3. Analgesic dipeptide derivatives. 3. Synthesis and structure-activity relationships of o-nitrophenyl-modified analogues of the analgesic compound H-Lys-Trp(NPS)-OMe

M T Garcia-López, R González-Muñiz, M T Molinero, J R Naranjo, J Del Rio J Med Chem. 1987 Sep;30(9):1658-63. doi: 10.1021/jm00392a023.

A series of analogues of the analgesic dipeptide derivative H-Lys-Trp(NPS)-OMe has been designed to determine the influence of the (2-nitrophenyl)sulfenyl (NPS) moiety on the activity.

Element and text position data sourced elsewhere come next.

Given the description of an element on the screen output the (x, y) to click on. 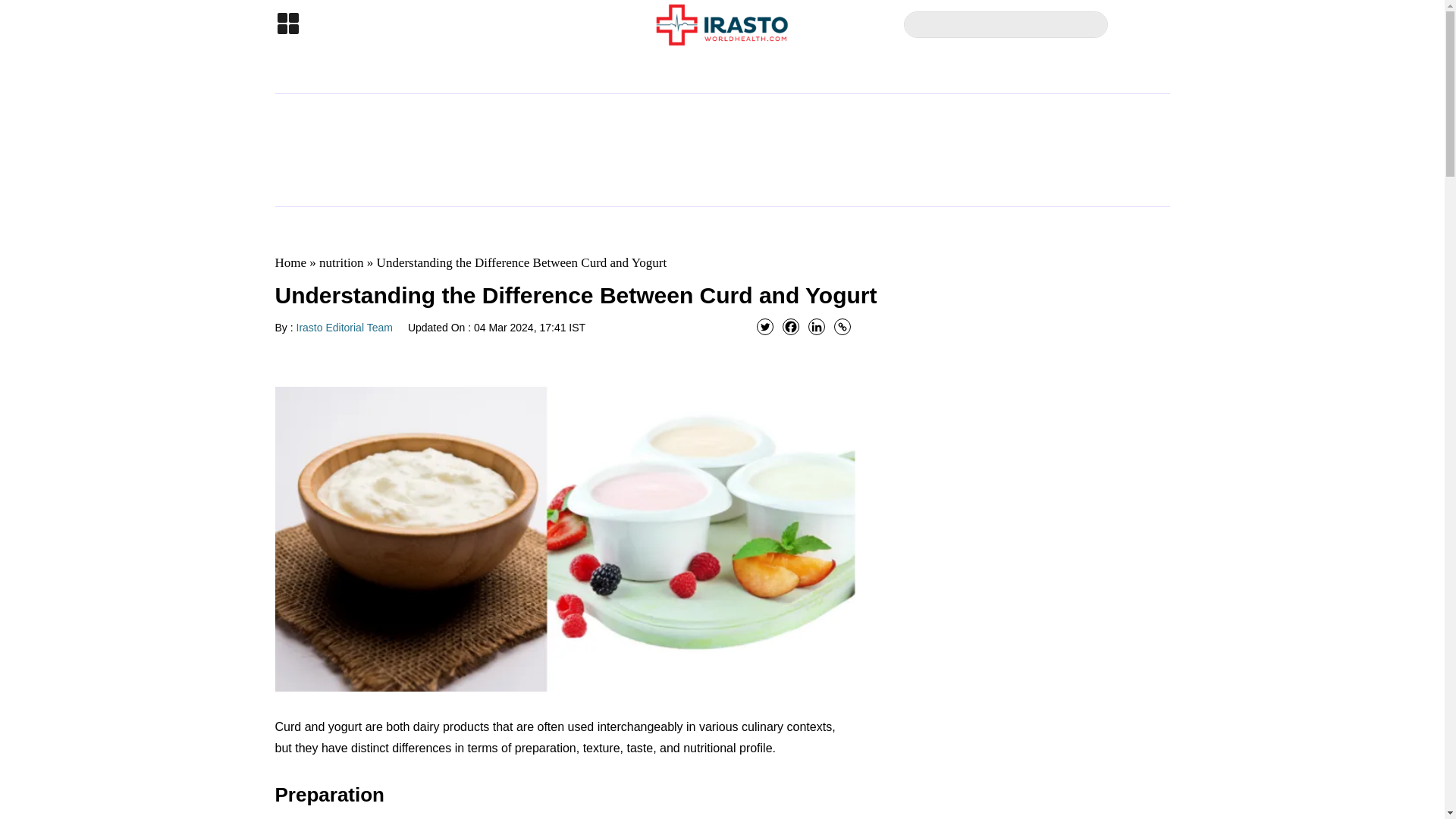
Twitter (765, 326)
Irasto Editorial Team (345, 327)
Copy Link (842, 326)
Linkedin (816, 326)
Home (290, 262)
Facebook (791, 326)
Search (1099, 23)
Search (1099, 23)
Irasto-logo (722, 24)
Given the description of an element on the screen output the (x, y) to click on. 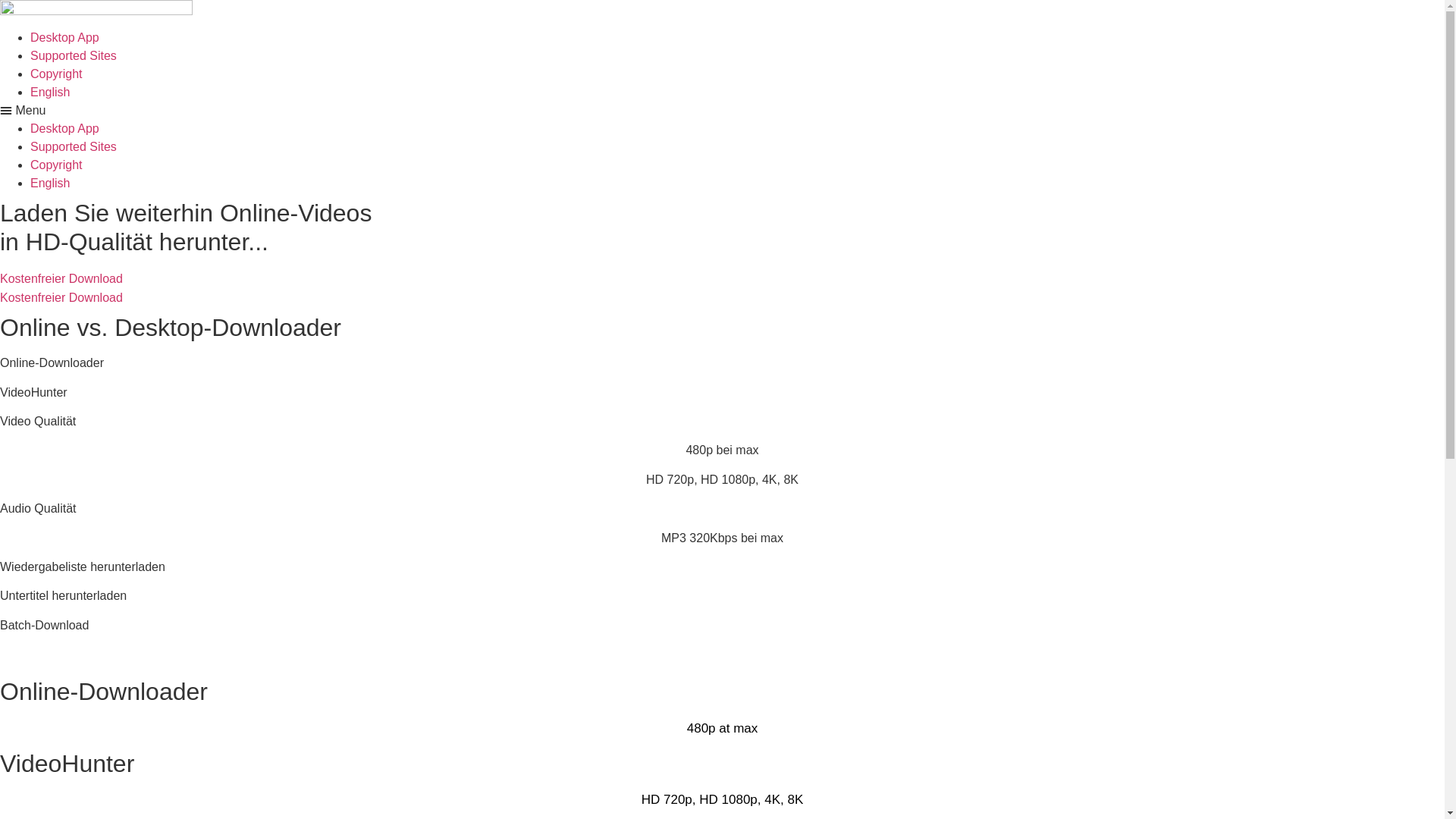
Supported Sites Element type: text (73, 146)
Desktop App Element type: text (64, 128)
Copyright Element type: text (55, 73)
Copyright Element type: text (55, 164)
Supported Sites Element type: text (73, 55)
Kostenfreier Download Element type: text (61, 297)
Desktop App Element type: text (64, 37)
English Element type: text (49, 91)
English Element type: text (49, 182)
Kostenfreier Download Element type: text (61, 278)
Given the description of an element on the screen output the (x, y) to click on. 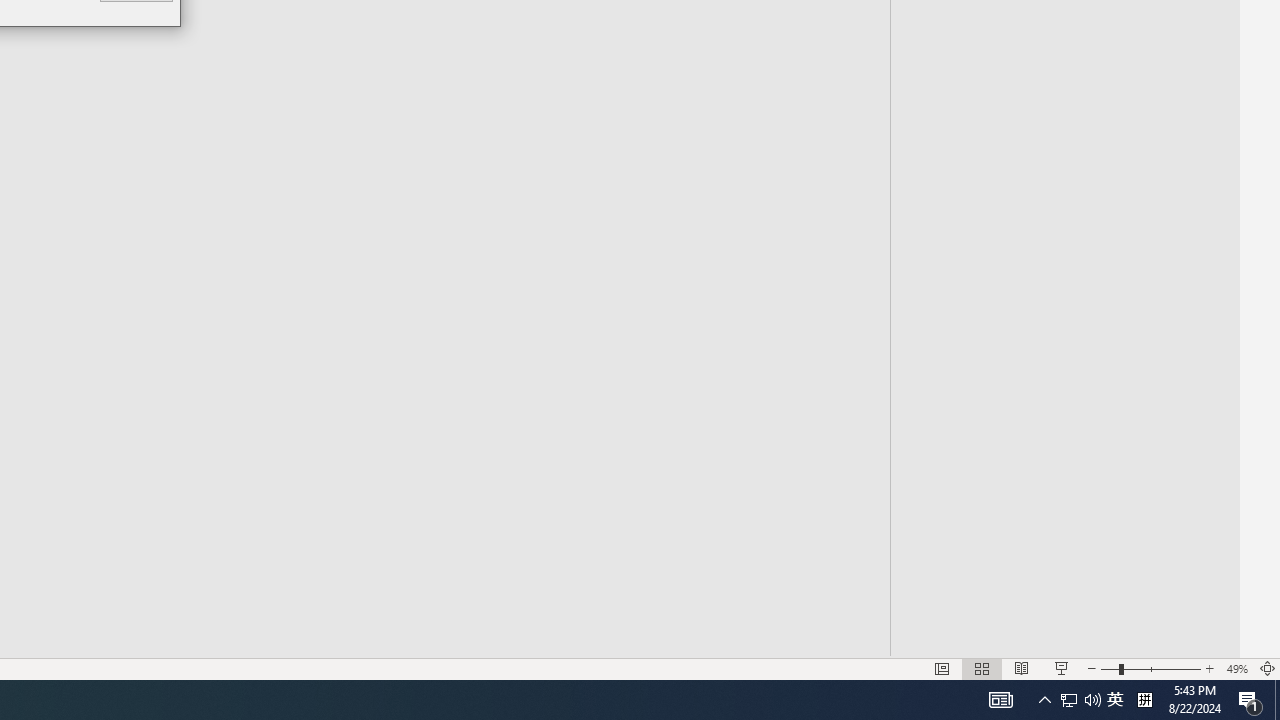
Zoom 49% (1236, 668)
Given the description of an element on the screen output the (x, y) to click on. 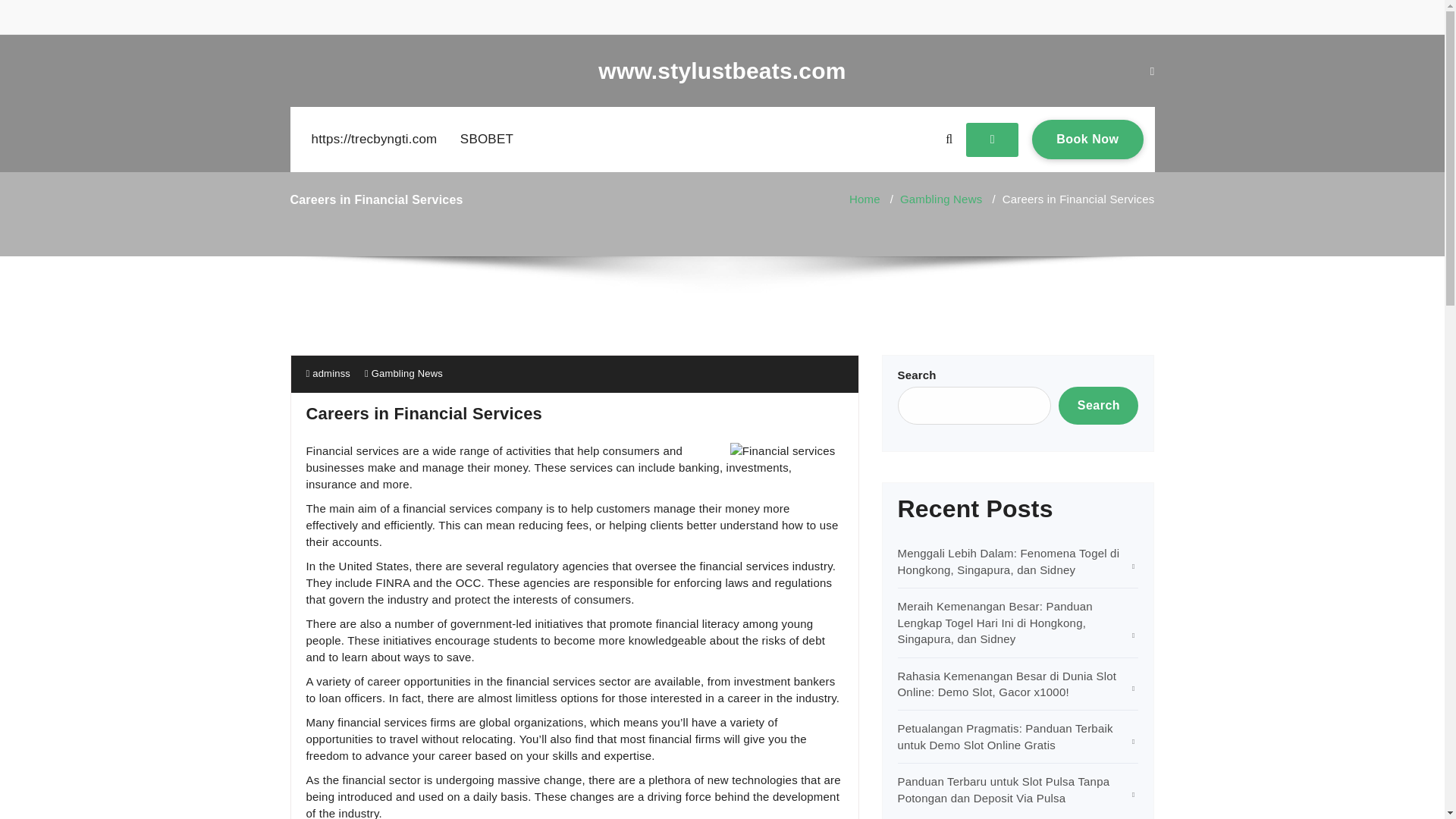
Home (864, 198)
Gambling News (940, 198)
SBOBET (486, 139)
www.stylustbeats.com (721, 71)
adminss (327, 373)
Gambling News (406, 373)
Search (1098, 405)
Given the description of an element on the screen output the (x, y) to click on. 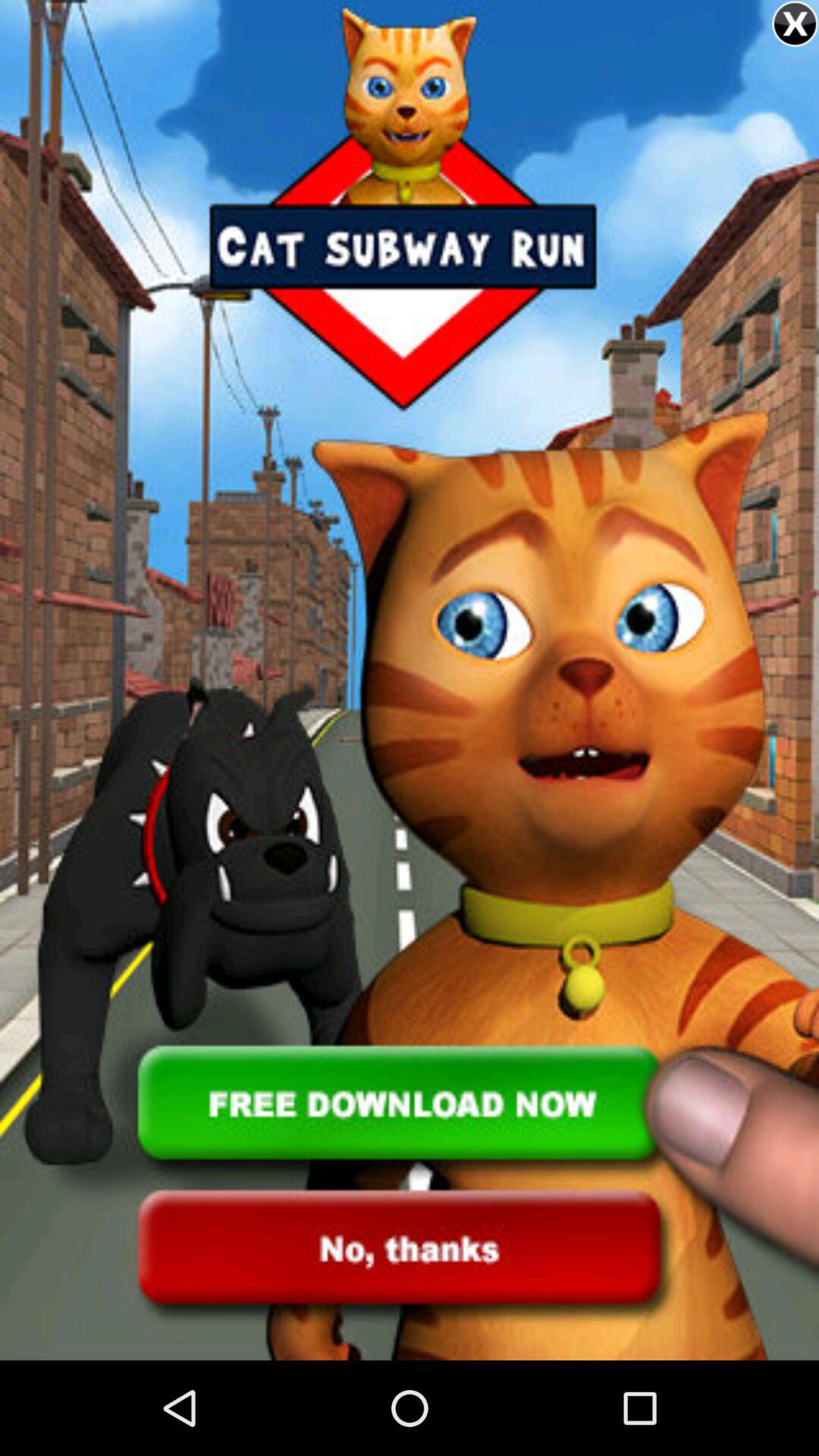
go to close (795, 23)
Given the description of an element on the screen output the (x, y) to click on. 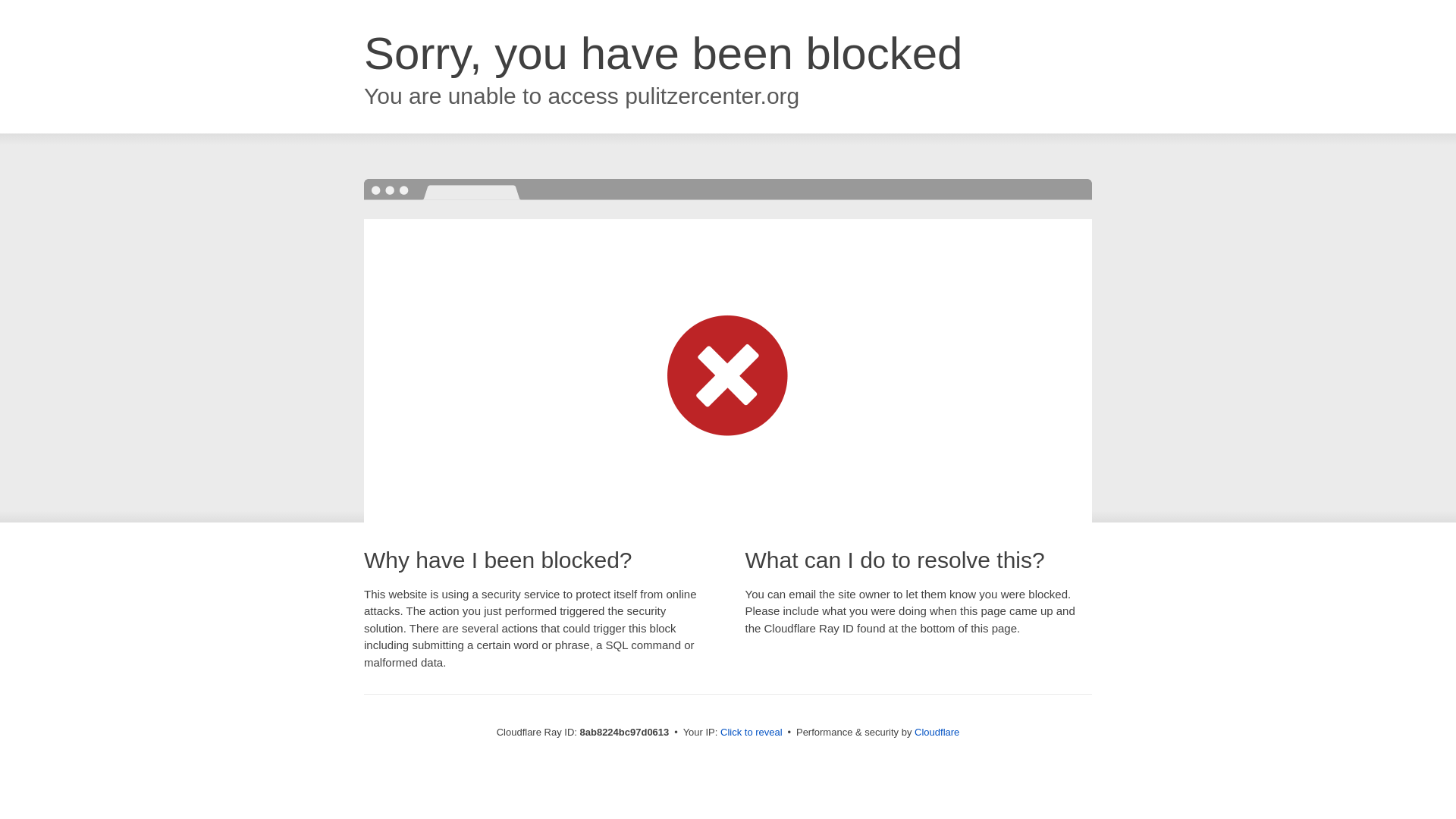
Cloudflare (936, 731)
Click to reveal (751, 732)
Given the description of an element on the screen output the (x, y) to click on. 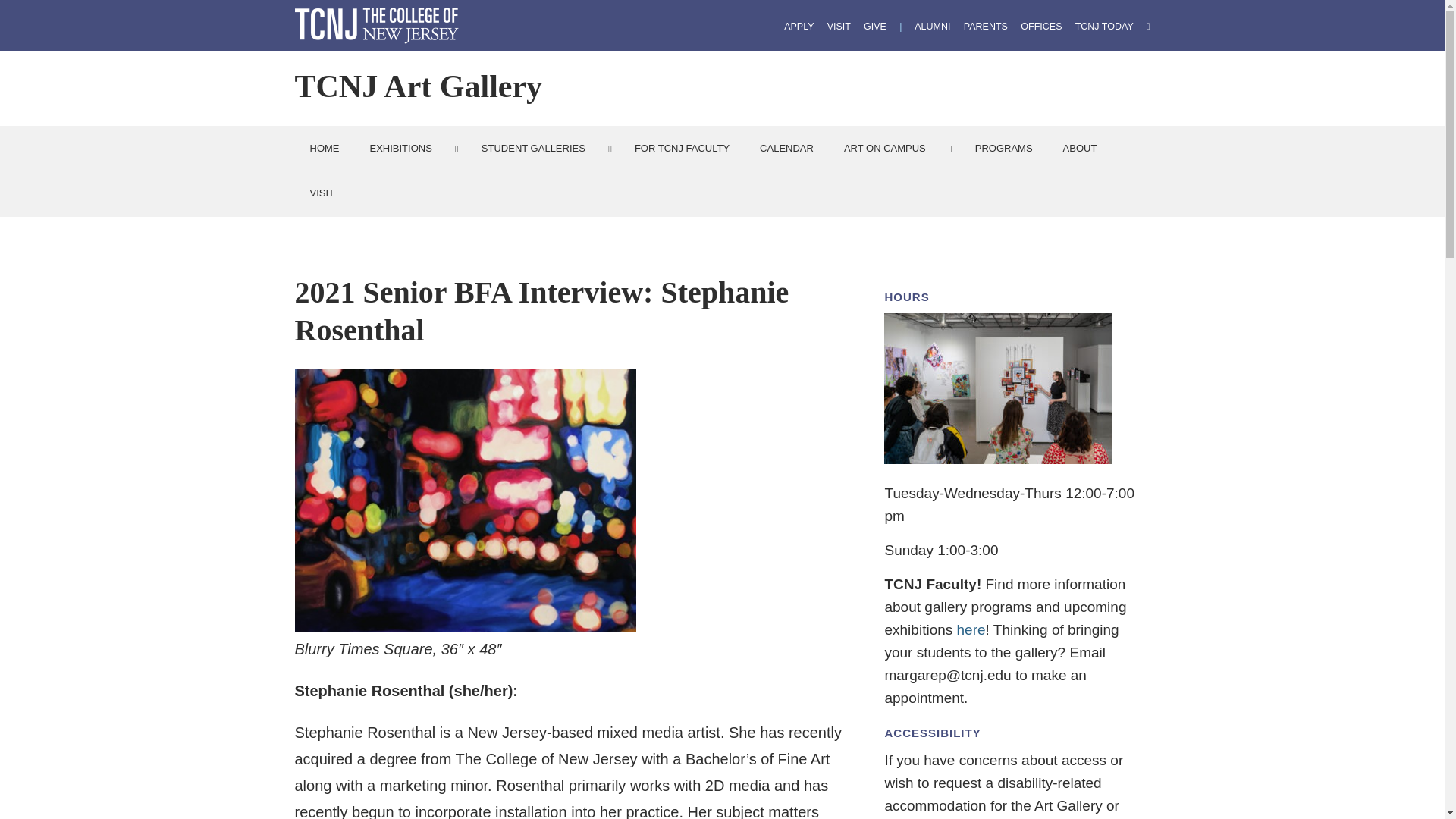
TCNJ TODAY (1104, 26)
OFFICES (1040, 26)
APPLY (798, 26)
PARENTS (985, 26)
ALUMNI (932, 26)
TCNJ Art Gallery (417, 86)
VISIT (838, 26)
HOME (323, 148)
submit (22, 10)
GIVE (874, 26)
EXHIBITIONS (410, 148)
Given the description of an element on the screen output the (x, y) to click on. 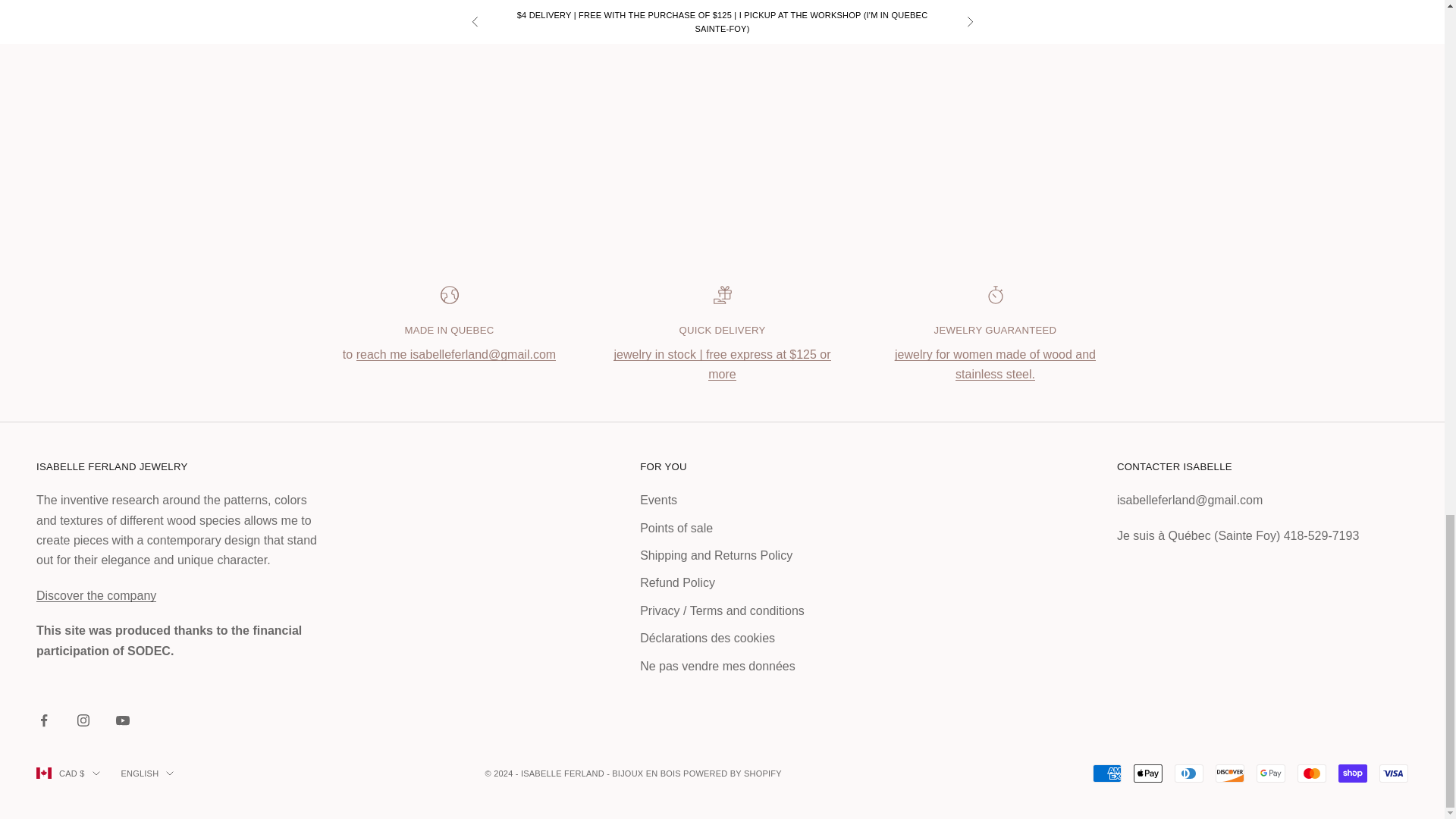
Isabelle Ferland (995, 364)
Isabelle Ferland (95, 594)
Contact (1173, 466)
Shipping and returns (720, 364)
Isabelle Ferland (456, 354)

The syntheses and antinociceptive effects of these analogues of general formula H-Lys-Trp(R)-OMe [R = phenylsulfenyl (PS) (9); R = (2-carbomethyoxyphenyl)sulfenyl (CmPS) (10); R = (4-nitrophenyl)sulfenyl (pNPS) (11); R = (2,4-dinitrophenyl)sulfenyl (DNPS) (12); R = [2-(acetylamino)-2-carbomethoxyethyl]sulfenyl (AacCmES) (13); R = [2-(acetylamino)phenyl]sulfenyl (AacPS) (17); R = tert-butylsulfenyl (t-BuS) (23); R = (2-carbomethoxyethyl)sulfenyl (CmES) (24)] are described. Reaction of Z-Lys(Z)-Trp-OMe (3) with PS-, CmPS-, pNPS-, DNPS-, and AacCmES-Cl afforded the corresponding 2-(sulfenyl)tryptophan derivatives, which on treatment with boron-tris(trifluoroacetate)/trifluoroacetic acid or trimethylsilyl iodide in acetonitrile (Me3SiI/CH3CN) provided 9-13, respectively. Sulfenylation of 3 with NPS-Cl gave Z-Lys(Z)-Trp(NPS)-OMe, which, on catalytic hydrogenation of the nitro group using 10% Pd/C followed by acetylation of the resulting amino function and removal of the protecting Z groups, gave 17. Condensation of 2-(tert-butylsulfenyl)- and 2-[(2-carbomethoxyethyl)sulfenyl]tryptophan methyl ester, obtained by reaction of methyl 3a-hydroxy-1,2,3,3a,8,8a-hexahydropyrrolo[2,3-b]indole-2-carboxyla te with the corresponding thiol, with Z-Lys(Z)-OSu afforded Z-Lys(Z)-Trp(t-BuS)-OMe and Z-Lys(Z)-Trp(CmES)-OMe, which on treatment with Me3SiI/CH3CN provided 23 and 24, respectively. Intracerebroventricular administration of 10 elicited a naloxone-reversible antinociceptive effect in mice similar to that of H-Lys-Trp(NPS)-OMe. No analgesia was however found with the phenylsulfenyl or acyclic sulfenyl substituted dipeptides 9, 11, and 17 or 13, 23, and 24. The Trp(DNPS)-containing analogue was neurotoxic. Structure-activity studies indicate that the role of the NPS and CmPS moieties could be related to the adoption of a preferential active conformation.